→ **Parts of the exercise**:
1/ In the article on forests and nitrate pollution, how many years of data from streams across 20 states did the Forest Service study draw on?
2/ Copy the passage of the forest nitrate article word for word from "It’s not cheap" to "damage is possible.".

Climate Change Is Hurting Forests' Ability To Filter Agricultural Nitrate Pollution
Animal waste and nitrogen-based agricultural fertilizers contribute to nitrate runoff, which ends up in creeks, streams, rain and, eventually, water systems. Nitrate, that mix of nitrogen and oxygen, can cause serious health problems if it’s too concentrated.
The best defense is filtering, which forests are great at doing. But a new study from the U.S. Department of Agriculture’s Forest Service suggests forests are falling behind, and heavy rains brought on by climate change are making it worse.
“They always say the solution to pollution is dilution,” said Theresa Davidson, a USDA Forest Wildlife and Fisheries Biologist at the Mark Twain National Forest in Missouri. When water enters a forest, either through rain or runoff, the soil, leaves and trees absorb things and make the water cleaner than when it came in.
But 21 years of data from more than 100 streams across 20 states — including Missouri, Iowa, Illinois and Indiana — showed an increasing amount of severe storms and floodscreated times when the water moved too fast and hampered forests’ ability to filter nitrate, according to Stephen Sebestyen, a research hydrologist with the Forest Service.
“There were some, in particular, short-term duration events, rainfall or snowmelt events, when some of that atmospheric nitrate rapidly reached the streams,” Sebestyen said. “And those amounts were rather large.”
Heavy rains this spring across the Midwest created similar conditions in the Mark Twain National Forest in Missouri. The Yeltin Spring was overflowing, clear water erupting out of a cave-like opening and rushing down a hill. It turned what was a dry creek bed into a quick-moving, two-foot-deep stream.
Here’s the issue with nitrate: It’s common and potentially dangerous. Nitrate plays a major role in producing food in the U.S., but it can cause problems in drinking water.
The Environmental Working Group, a nonpartisan advocacy organization, actively monitors nitrate levels in drinking water. Senior Analyst Anne Schechinger said 10 milligrams per liter are considered an acceptable amount of nitrate in drinking water, but she believes even that is major threat to public health.
“Many newer studies have shown that drinking water with levels of nitrate at just 5 milligrams per liter or more can cause increased rates of cancer such as colon, bladder and ovarian cancer as well as birth defects,” Schechinger said.
It’s not cheap to clean nitrate out of drinking water, either. Des Moines, Iowa, spent more millions of dollars to do that, and a recent study showed Iowa well water contains significant amounts of nitrate.
The nitrate levels are bad for forests, too, Sebestyen said, to the point that long-term damage is possible.

→ **Data extracts**:
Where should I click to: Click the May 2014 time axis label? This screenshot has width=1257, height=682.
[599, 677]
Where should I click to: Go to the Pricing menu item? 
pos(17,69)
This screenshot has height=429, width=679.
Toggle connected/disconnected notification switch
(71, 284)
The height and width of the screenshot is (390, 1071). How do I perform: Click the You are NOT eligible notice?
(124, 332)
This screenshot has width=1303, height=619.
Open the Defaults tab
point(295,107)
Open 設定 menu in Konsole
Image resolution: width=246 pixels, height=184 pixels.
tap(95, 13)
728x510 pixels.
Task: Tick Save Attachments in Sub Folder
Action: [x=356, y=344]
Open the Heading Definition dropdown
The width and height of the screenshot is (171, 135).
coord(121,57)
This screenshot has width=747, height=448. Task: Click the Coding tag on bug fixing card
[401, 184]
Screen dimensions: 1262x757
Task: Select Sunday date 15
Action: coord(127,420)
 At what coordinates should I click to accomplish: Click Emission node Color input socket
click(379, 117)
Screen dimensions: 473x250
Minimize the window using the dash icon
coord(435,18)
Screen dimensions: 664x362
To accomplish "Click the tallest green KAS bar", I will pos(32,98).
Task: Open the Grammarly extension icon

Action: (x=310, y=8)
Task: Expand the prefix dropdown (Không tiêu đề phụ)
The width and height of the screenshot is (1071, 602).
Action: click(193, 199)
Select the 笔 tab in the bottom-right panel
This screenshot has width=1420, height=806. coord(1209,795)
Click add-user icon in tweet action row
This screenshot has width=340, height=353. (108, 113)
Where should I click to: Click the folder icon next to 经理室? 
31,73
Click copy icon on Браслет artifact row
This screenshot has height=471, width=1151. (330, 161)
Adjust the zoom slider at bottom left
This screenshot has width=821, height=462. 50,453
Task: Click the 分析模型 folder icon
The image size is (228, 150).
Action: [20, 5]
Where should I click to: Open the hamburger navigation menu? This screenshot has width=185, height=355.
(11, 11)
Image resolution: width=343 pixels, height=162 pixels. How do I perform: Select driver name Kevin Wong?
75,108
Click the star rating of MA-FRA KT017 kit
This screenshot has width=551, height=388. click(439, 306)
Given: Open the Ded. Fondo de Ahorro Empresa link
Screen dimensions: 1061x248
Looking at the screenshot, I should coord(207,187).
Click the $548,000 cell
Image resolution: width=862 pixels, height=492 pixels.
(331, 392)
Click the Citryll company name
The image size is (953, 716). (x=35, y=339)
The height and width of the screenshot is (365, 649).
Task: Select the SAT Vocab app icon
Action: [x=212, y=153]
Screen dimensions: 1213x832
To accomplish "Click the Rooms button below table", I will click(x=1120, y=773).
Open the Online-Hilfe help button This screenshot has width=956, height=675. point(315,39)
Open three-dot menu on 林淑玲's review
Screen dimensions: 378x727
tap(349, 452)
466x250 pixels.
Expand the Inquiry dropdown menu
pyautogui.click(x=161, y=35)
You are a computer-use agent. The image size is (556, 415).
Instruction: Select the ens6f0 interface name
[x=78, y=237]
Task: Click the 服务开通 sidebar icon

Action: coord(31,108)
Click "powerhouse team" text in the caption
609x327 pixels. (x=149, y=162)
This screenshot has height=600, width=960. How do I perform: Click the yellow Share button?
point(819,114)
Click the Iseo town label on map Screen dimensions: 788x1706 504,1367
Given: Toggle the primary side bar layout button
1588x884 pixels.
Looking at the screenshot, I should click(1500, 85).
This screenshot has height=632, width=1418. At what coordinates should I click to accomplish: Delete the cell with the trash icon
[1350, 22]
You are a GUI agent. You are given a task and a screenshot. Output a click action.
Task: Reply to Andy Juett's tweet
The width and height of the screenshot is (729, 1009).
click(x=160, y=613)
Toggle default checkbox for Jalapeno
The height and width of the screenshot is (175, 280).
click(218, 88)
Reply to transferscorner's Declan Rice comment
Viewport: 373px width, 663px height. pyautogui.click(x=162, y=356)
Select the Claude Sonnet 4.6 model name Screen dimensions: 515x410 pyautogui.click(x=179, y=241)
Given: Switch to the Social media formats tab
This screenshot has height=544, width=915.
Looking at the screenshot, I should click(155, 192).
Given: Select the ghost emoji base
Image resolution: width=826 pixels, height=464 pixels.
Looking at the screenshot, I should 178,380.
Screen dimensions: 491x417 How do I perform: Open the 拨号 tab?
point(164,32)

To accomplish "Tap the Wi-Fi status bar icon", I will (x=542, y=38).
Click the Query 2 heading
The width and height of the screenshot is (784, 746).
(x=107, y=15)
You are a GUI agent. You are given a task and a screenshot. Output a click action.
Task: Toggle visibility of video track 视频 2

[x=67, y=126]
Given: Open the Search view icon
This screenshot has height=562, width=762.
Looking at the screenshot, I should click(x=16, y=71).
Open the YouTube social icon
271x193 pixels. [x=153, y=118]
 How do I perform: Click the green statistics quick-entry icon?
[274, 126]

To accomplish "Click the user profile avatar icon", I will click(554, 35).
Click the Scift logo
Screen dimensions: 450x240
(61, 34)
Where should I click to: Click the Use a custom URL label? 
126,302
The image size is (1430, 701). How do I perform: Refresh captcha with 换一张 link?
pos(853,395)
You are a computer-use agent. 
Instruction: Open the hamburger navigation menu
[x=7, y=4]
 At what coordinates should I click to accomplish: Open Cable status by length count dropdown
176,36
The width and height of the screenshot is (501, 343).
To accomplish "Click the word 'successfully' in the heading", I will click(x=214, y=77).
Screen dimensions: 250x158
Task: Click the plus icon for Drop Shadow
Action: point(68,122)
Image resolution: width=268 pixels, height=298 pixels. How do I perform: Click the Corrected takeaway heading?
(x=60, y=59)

→ **Answers for each item**:
1/ 21 years

2/
It’s not cheap to clean nitrate out of drinking water, either. Des Moines, Iowa, spent more millions of dollars to do that, and a recent study showed Iowa well water contains significant amounts of nitrate.
The nitrate levels are bad for forests, too, Sebestyen said, to the point that long-term damage is possible.